Understanding our emotions and those of others allows us to accept our internal states and to use them, rather than being at the mercy or effect of them.


In brief, I recommend the following to clients as gateways to accessing their emotions if they are struggling with it, if they don’t have a rich emotional vocabulary, or are just not used to communicating in emotional terms:



  1. Use a feelings list.  There are many available on the internet.  Some are just lists, some have categories, some are presented in “wheel” form, where the strength of the emotion corresponds with the depth within the wheel  (See an example below)


  1. Check in with your body.  Emotions contain two parts:  A physical feeling and a cognition (or thought).  For example, sadness might be experienced as the physical sensation of heaviness around the heart along with a thought about loss or recalling of a disappointing situation.  When you are searching for the feeling, stay quiet for a moment and take a deep breath – in and out.  Notice where in your body the feeling lives– it may be multiple locations. Also identify the type of feeling (tightness, heat, relaxation, coolness, stabbing, pulsing), the size, intensity, and even color, if you are inclined to experience it that way.  When you have that description for yourself, think, in the context of the situation, is there a name for that physical sensation?  (I feel expansiveness in my heart region.  It’s continuous – not coming and going.  It is so intense that I can hear it pulsing in my eardrums.  It’s the size of my hand and getting bigger.)  Just describing that set of feelings is relatable, even if you don’t have an emotion name for it, but sometimes the emotion name becomes apparent when we experience it somatically.

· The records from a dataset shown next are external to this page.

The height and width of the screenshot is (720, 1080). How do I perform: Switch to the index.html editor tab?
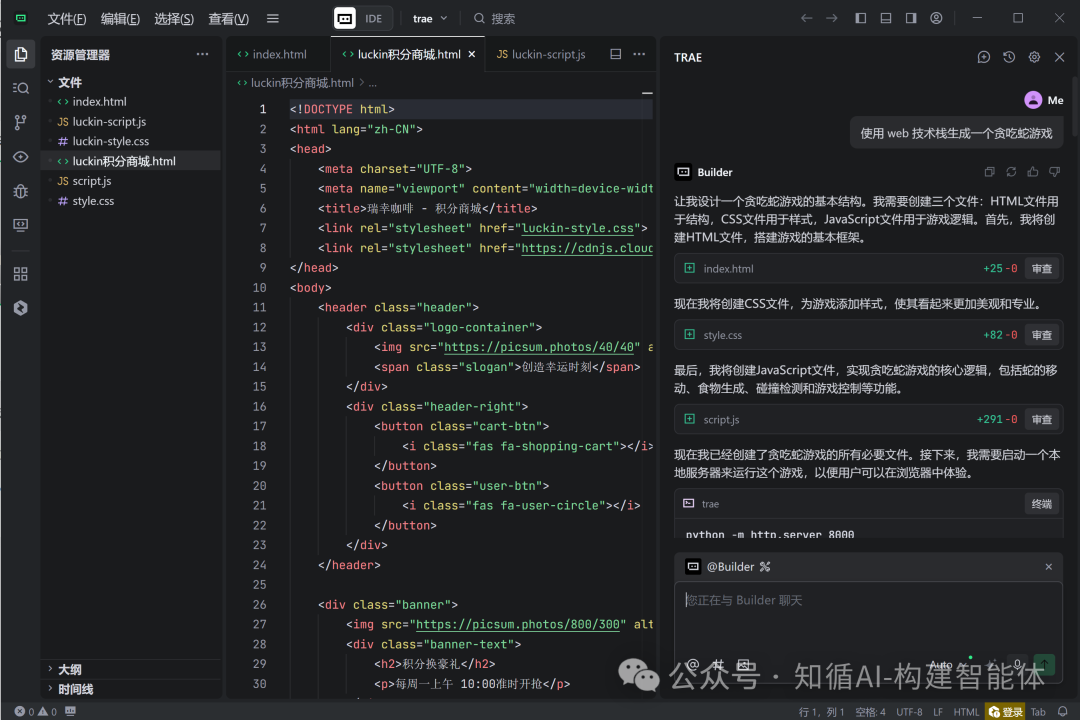(278, 54)
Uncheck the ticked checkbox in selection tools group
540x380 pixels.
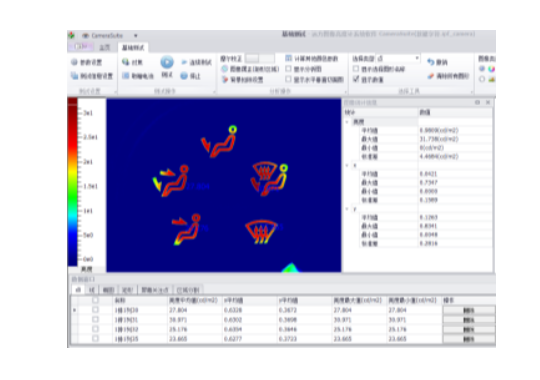tap(356, 79)
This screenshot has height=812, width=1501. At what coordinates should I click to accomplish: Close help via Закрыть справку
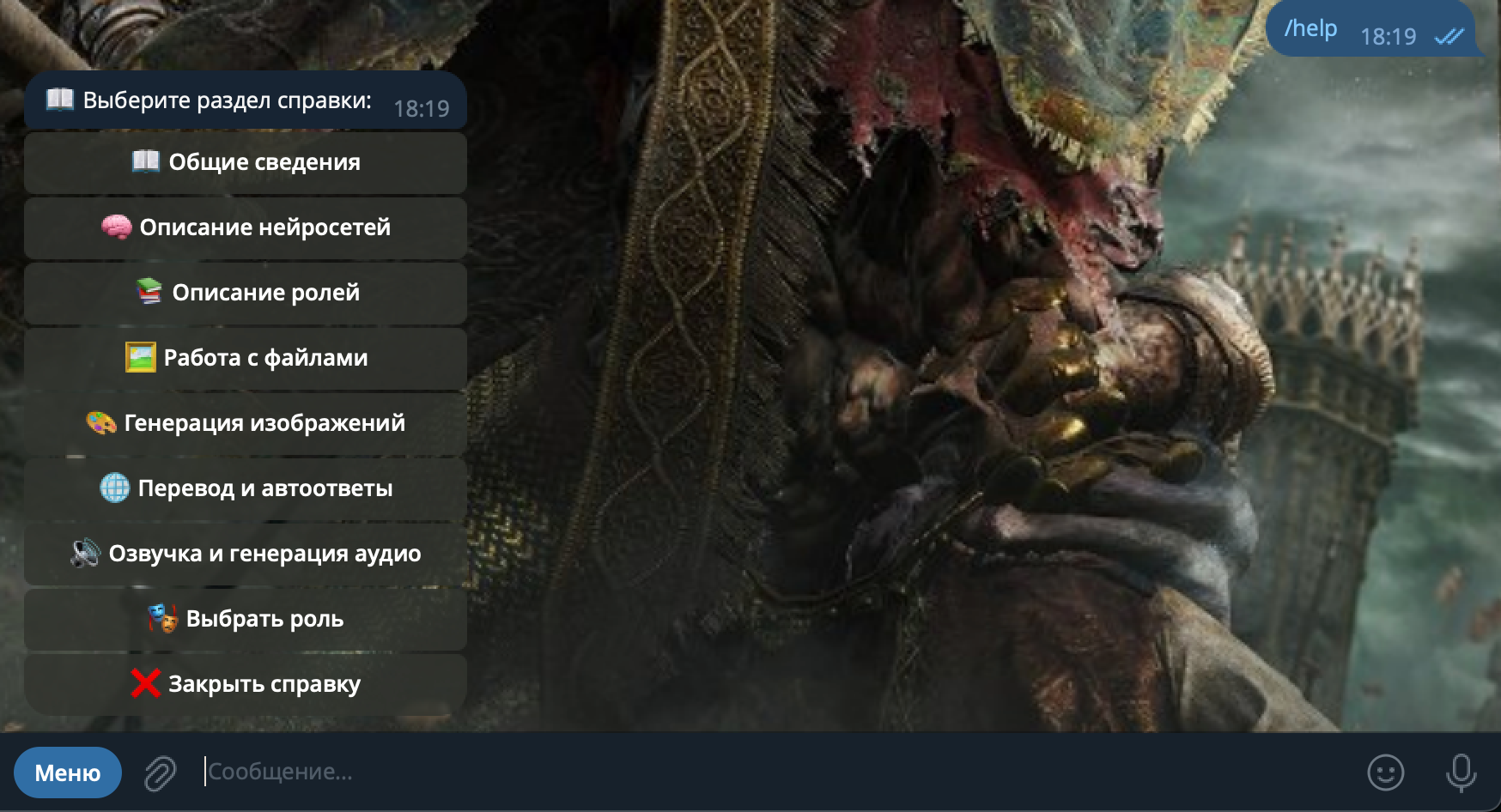(246, 684)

  1. Since children’s emotions are more accessible to them -=- they haven’t been taught not to experience them or express them – think, “What would a kid feel like in this situation?”  You may have to abstract it a bit.  If you are going through a romantic breakup, to make it analogous to a child’s experience you’d have to ask, “What would a child feel like if someone they cared for was leaving?”  The child might feel sad, scared, angry, withdrawn, and/or confused.  Starting there can help you find the authentic, unfiltered emotion.  Some people find it distracting to think what would “little me” (a young version of myself) feel, but others find it clarifying.

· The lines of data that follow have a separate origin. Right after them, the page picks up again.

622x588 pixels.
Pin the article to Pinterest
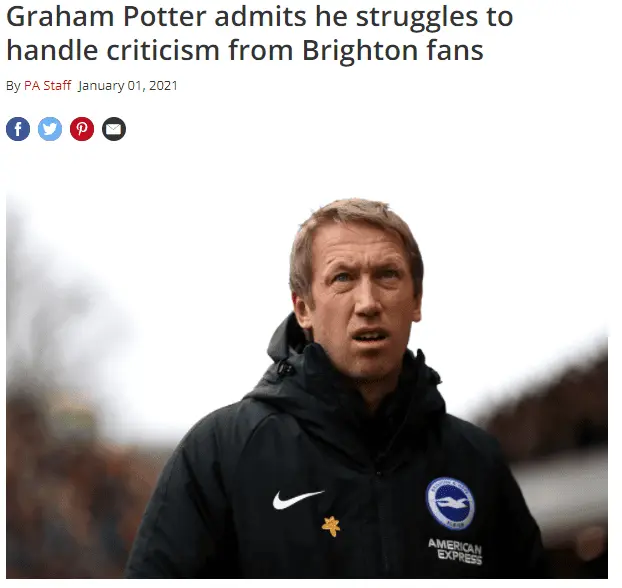point(82,129)
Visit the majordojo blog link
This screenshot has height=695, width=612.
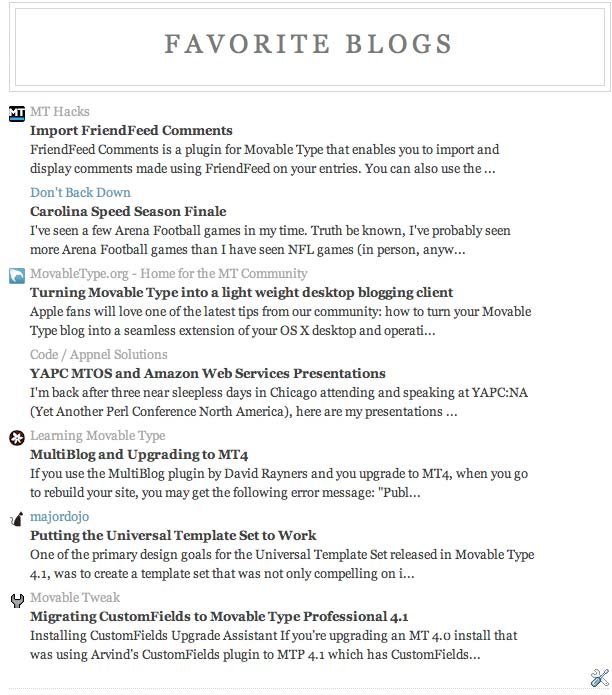click(x=59, y=517)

  1. Practice identifying others’ emotions.  One way to do this is to watch a television show.  It’s fun to do this with someone else to compare notes.  Stop the action in the show occasionally and ask yourself:  “What is happening?” and “What emotion is each character experiencing?”  If you are doing this with another person, compare notes and ask why they saw it differently than you, if they did.  This may teach you some things about yourself and that person.  Notice the inclination to quickly drift into talking about the facts of the situation and who is right/wrong, rather than staying with the emotions.  When you get good at it, try watching with the sound turned off and see what you can pick up from body language and facial expressions.  This is a good way to flex your empathy muscles – considering how someone else feels.

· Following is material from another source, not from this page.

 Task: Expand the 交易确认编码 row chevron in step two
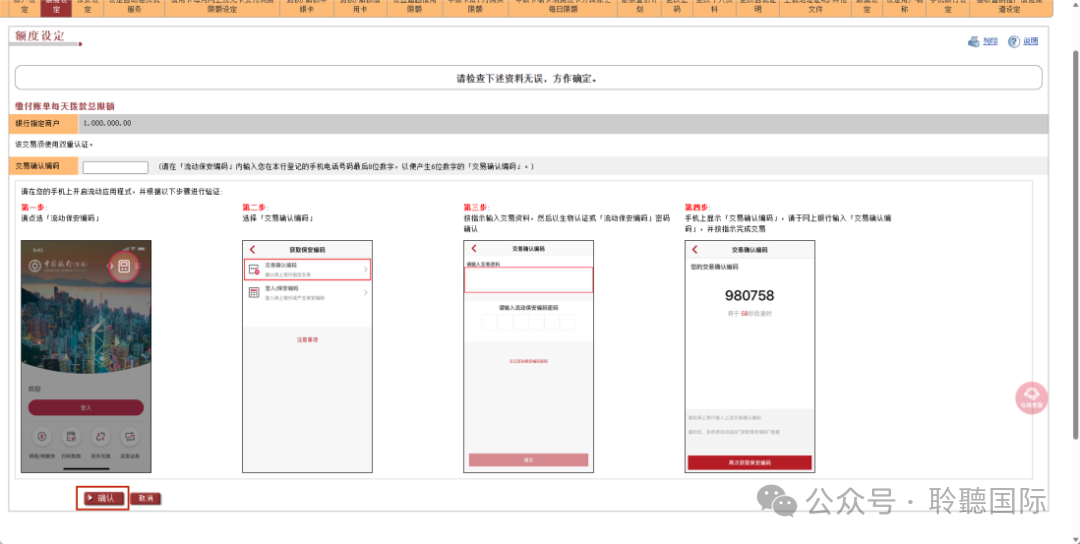[366, 269]
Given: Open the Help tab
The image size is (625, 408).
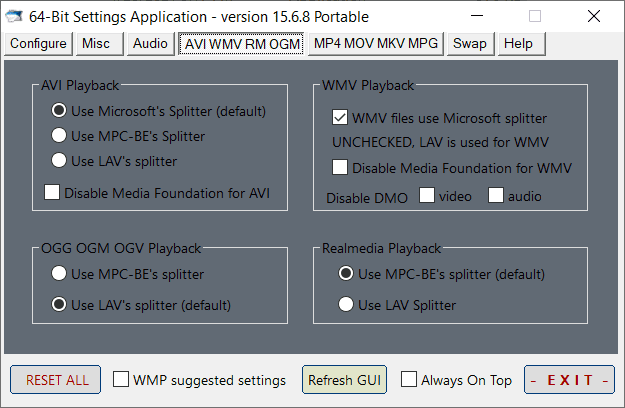Looking at the screenshot, I should 518,44.
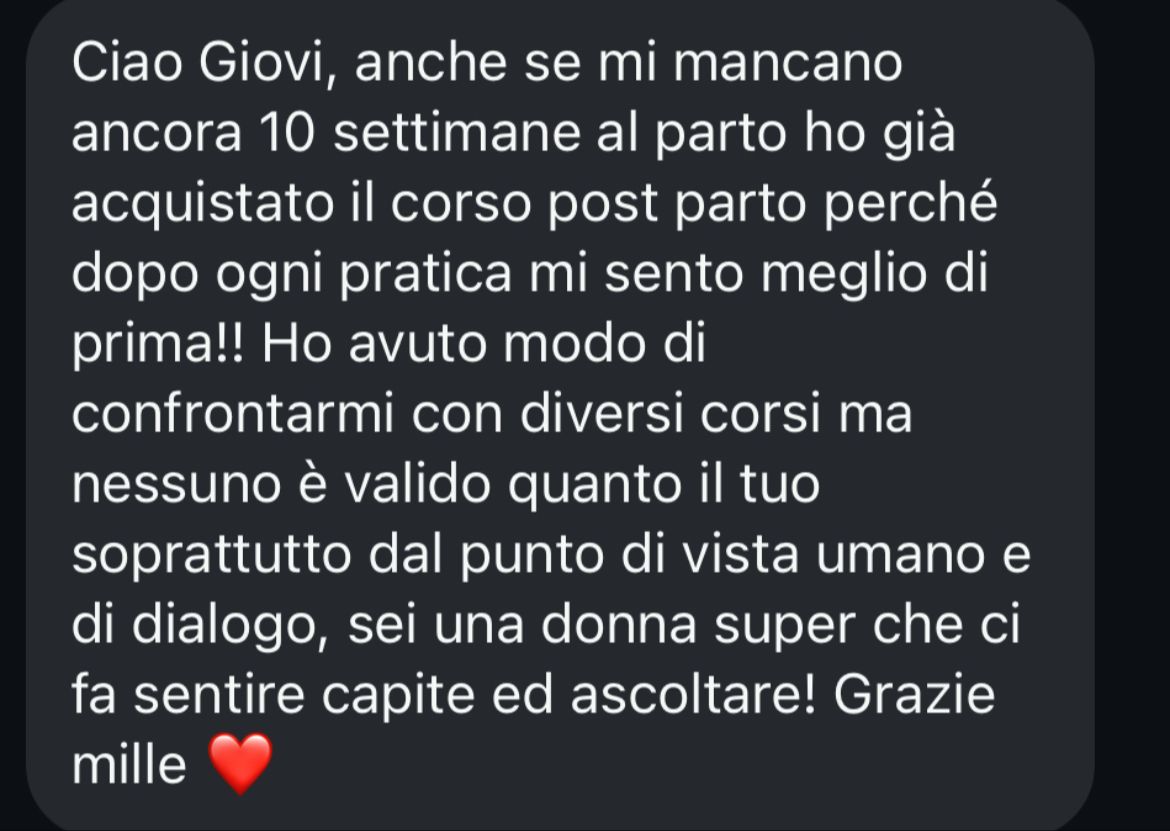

Like learning anything new, building your emotional literacy and access to your emotions takes time and effort – especially talking about your emotions.  It will feel awkward at first, and you may not be successful right away.  But notice your successes, practice in less difficult terrain (use these tools first on situations where the emotions are not overwhelming), and observe what benefits you get from it.


A rich emotional life is key to health and happiness, and although we lose sight of it at times living in the modern adult world, really everything we do is ultimately for the  purpose of feeling good inside.  Practicing these techniques is a great investment in the foundation of your quality of life.